Doomsday Call

  

Categories: Derivatives, Bonds

The president's phone rings. It's the Joint Chiefs. (Now legal in 11 states.) A large alien spacecraft has appeared over Washington, and radiation emanating from the ship suggests the warming up of a death rate. One kind of doomsday call.

Another has to do with the bond market.

"Call" in this case has to do with calling in a debt. When a bond is issued, it has a maturity date. You buy a $1,000 bond from Canadian MapleWorks at 10% interest, maturing in 10 years. So you'll get $100 a year (that's the 10% interest) every year for each of the next 10 years.

The doomsday call allows the bond issuer to call the bond in early. So, under certain conditions, Canadian MapleWorks could decide to pay out a fixed amount to buy back all its bonds (or, to put it another way, to call them in).

It's doomsday for the bond holder, because now they don't get their full 10 years of interest. They have to settle for whatever the pre-arranged amount is (set out as part of the stipulations when the bond was issued).

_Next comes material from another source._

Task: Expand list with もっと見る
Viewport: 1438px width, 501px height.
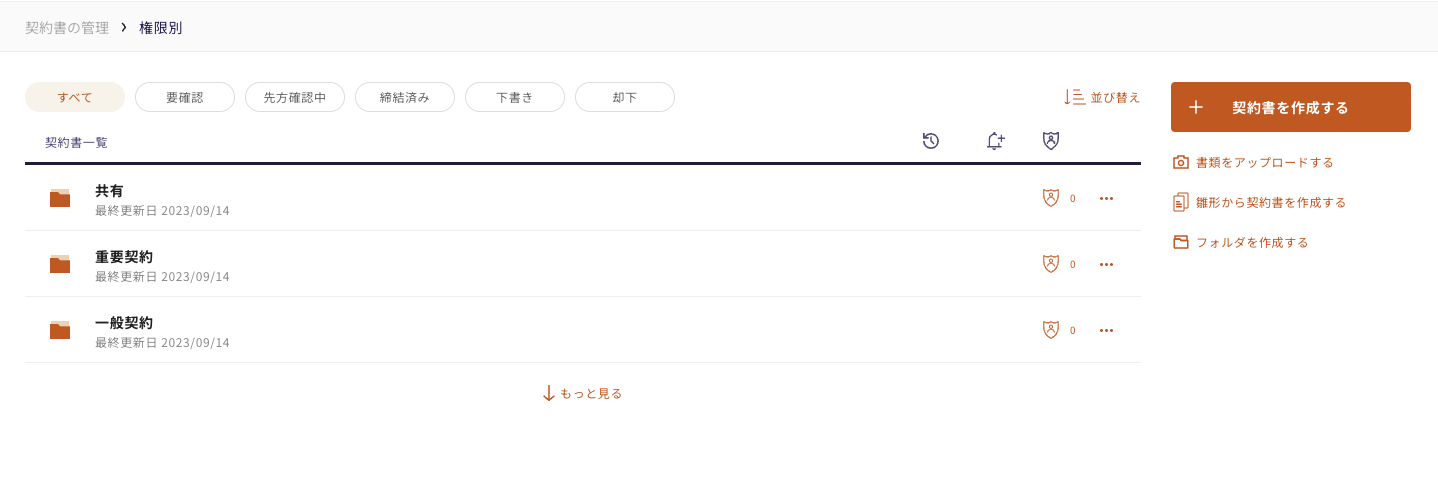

The purpose for the call is to provide a safety valve in case interest rates drop. If rates fall and Canadian MapleWorks can now issue bonds at 7% interest instead of 10% interest, they'd be better off exercising the doomsday call on the 10% bonds and then replacing them with 7% versions. Ultimately, they'd pay out less to borrow the money.

The whole doomsday call thing is popular in Canada, maybe because life in the great wide North is more precarious, with the potential for frostbite in April and beaver attacks year 'round. Whatever the case, a lot of Canadian corporate bonds include a doomsday call, to the extent that they are sometimes known as "Canada calls."